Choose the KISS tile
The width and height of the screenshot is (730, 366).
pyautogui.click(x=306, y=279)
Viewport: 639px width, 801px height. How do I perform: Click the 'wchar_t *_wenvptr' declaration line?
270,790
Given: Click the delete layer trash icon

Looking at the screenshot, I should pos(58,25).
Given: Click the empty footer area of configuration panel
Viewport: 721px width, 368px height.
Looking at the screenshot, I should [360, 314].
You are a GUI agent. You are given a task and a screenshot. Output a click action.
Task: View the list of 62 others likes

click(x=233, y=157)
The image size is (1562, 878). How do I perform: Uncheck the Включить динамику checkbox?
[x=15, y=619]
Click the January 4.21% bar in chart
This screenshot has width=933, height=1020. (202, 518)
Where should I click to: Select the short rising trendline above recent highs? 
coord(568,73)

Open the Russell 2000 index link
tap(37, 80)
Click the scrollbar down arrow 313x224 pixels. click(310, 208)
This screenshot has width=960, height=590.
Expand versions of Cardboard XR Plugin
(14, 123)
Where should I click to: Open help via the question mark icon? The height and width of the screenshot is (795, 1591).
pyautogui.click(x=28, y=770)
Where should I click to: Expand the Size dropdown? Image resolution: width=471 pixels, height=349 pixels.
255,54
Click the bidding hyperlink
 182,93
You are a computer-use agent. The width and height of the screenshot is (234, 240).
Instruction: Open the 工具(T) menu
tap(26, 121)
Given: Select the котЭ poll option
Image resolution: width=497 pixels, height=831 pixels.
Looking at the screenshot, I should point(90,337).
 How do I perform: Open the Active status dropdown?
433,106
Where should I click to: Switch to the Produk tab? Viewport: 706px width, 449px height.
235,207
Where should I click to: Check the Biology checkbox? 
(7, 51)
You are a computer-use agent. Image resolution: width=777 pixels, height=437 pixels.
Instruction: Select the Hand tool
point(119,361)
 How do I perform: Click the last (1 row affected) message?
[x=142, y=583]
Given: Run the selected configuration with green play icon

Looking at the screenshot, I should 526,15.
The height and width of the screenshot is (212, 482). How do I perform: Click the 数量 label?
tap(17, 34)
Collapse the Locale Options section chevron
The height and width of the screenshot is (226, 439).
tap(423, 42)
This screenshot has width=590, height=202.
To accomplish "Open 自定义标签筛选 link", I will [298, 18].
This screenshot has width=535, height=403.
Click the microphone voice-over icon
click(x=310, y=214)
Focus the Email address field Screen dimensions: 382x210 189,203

• [REQUIRED TASK]:
Rewrite every line from the one containing "This screenshot has width=535, height=403." through the end of the entries, unchanged except that each coordinate in the answers is shifted up by 18.

• [EXERCISE RESPONSE]:
This screenshot has width=535, height=403.
Click the microphone voice-over icon
click(x=328, y=232)
Focus the Email address field Screen dimensions: 382x210 207,221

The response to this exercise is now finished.